We’ve been measuring humidity for a long time with many methods. Humidity is critical to our comfort and well-being, and for many other reasons such as food preservation, manufacturing quality control, corrosion, etc. Figure 1 shows a few ways humidity has been measured over the past century; purely mechanical, electro-mechanical, and today’s micro-electronic methods.
Question: What is the average relative humidity for the “lower 48” of the US?
The answer is surprisingly simple. 70%.
The average relative humidity for most of the lower 48 states during winter, spring, summer and fall ranges between 60% and 80% relative humidity.

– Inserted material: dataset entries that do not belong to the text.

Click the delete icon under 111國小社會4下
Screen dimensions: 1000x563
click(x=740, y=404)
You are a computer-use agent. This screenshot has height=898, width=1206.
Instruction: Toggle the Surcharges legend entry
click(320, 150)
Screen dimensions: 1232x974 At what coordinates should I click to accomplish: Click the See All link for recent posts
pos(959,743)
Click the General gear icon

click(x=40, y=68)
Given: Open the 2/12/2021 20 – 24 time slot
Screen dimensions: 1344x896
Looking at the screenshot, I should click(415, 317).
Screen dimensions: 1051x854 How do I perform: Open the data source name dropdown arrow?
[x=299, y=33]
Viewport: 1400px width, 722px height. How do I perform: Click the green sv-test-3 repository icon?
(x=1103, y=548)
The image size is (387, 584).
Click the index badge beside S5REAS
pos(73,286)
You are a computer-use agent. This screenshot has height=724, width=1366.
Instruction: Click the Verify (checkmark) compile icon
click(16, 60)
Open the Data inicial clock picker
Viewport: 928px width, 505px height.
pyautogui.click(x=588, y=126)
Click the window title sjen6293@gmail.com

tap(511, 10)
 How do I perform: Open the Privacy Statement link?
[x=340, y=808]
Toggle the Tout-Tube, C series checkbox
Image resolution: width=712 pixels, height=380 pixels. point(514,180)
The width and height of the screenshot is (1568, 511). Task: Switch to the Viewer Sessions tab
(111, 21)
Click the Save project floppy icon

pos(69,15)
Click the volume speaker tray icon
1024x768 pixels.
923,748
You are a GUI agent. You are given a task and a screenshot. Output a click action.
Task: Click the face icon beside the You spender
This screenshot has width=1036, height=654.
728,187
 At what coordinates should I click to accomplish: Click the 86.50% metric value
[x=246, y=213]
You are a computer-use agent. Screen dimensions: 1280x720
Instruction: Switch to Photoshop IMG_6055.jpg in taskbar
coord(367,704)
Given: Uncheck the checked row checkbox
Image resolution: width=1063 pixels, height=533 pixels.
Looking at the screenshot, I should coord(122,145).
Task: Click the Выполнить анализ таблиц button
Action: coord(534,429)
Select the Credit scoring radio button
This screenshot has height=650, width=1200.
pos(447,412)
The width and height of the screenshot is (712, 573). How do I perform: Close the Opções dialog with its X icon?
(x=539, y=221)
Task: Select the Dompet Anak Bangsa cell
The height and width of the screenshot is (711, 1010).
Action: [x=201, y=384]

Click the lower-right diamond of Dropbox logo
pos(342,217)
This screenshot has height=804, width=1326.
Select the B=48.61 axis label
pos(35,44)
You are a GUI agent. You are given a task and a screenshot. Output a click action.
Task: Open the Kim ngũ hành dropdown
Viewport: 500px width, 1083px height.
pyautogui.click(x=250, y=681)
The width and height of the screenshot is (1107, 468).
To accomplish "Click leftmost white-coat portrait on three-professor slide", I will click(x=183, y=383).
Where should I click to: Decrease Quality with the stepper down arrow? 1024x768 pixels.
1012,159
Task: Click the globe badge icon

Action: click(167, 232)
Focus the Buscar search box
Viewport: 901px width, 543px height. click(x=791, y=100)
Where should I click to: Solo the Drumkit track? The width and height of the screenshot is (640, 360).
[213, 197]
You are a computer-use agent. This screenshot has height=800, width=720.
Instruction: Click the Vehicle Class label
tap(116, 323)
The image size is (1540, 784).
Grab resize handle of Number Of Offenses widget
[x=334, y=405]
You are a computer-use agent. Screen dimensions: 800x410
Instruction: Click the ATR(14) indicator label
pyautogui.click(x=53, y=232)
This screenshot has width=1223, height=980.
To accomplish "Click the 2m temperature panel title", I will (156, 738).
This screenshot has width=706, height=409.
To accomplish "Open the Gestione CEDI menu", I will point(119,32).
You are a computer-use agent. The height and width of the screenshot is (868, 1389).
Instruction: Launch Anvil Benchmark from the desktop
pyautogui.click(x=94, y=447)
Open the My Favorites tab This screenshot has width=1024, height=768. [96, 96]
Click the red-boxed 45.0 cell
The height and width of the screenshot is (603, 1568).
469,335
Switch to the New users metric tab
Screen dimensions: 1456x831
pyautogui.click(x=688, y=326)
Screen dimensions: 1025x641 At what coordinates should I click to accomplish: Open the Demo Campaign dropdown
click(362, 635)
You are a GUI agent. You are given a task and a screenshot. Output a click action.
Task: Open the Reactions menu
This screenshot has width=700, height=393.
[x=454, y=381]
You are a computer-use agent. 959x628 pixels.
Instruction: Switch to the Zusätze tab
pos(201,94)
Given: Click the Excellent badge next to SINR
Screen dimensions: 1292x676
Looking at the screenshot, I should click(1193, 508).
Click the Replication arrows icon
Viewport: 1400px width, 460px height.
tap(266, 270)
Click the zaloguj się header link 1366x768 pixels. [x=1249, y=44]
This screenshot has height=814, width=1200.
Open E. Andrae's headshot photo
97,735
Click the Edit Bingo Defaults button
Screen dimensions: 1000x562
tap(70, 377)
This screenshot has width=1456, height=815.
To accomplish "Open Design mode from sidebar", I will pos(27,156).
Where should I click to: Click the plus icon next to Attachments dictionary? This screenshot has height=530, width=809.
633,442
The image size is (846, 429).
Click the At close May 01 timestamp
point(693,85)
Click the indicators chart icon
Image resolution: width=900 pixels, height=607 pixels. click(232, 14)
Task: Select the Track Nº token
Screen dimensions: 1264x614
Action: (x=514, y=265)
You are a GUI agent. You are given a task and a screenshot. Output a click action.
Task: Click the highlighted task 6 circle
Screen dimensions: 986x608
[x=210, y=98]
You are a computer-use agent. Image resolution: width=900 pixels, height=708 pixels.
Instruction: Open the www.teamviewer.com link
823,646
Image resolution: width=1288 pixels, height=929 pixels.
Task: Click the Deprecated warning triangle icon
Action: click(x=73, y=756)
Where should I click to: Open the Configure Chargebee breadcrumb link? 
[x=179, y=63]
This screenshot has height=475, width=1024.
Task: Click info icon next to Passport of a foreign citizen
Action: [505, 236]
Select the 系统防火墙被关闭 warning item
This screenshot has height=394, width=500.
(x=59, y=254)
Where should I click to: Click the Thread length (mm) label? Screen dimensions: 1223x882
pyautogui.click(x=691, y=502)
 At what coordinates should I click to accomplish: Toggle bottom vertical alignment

Exceptions are the arid regions of the southwest, from west Texas across New Mexico, Arizona and into California, and the arid intermountain regions. The southern tier of the arid southwest is characterized by mostly low relative humidity with a late summer/early fall “monsoon” season with elevated humidity. Moving north through the intermountain regions, humidity is low throughout the year without a noticeable monsoon season.
Relative humidity is relative. 70% relative humidity indicates that air is holding 70% of air’s maximum water vapor amount for the associated temperature. The maximum amount of water that air can hold is very dependent on temperature. Air at 50F can hold twice as much water as air at 32F. Air at 70F holds nearly twice as much water vapor as air at 50F. And, air at 90F holds almost twice as much water as air at 70F! The rapid increase of moisture absorption in air with increasing temperature is a major concern with increasing global temperatures. More water in the atmosphere means significant increases in atmospheric energy dissipated through dangerous and destructive weather events.
Even though average relative humidity does not vary much over the course of a year for much of North America, the amount of water varies a lot because of large temperature variations throughout the year and across the country. Our Part 2 report expands our example introduced in Part 1 in which we investigate moisture characteristics of homes built by Contractors Loose, Tight, and Smart in Miami, Phoenix, and Urbana.
The conclusion of the example is simple: Build tight and ventilate smart!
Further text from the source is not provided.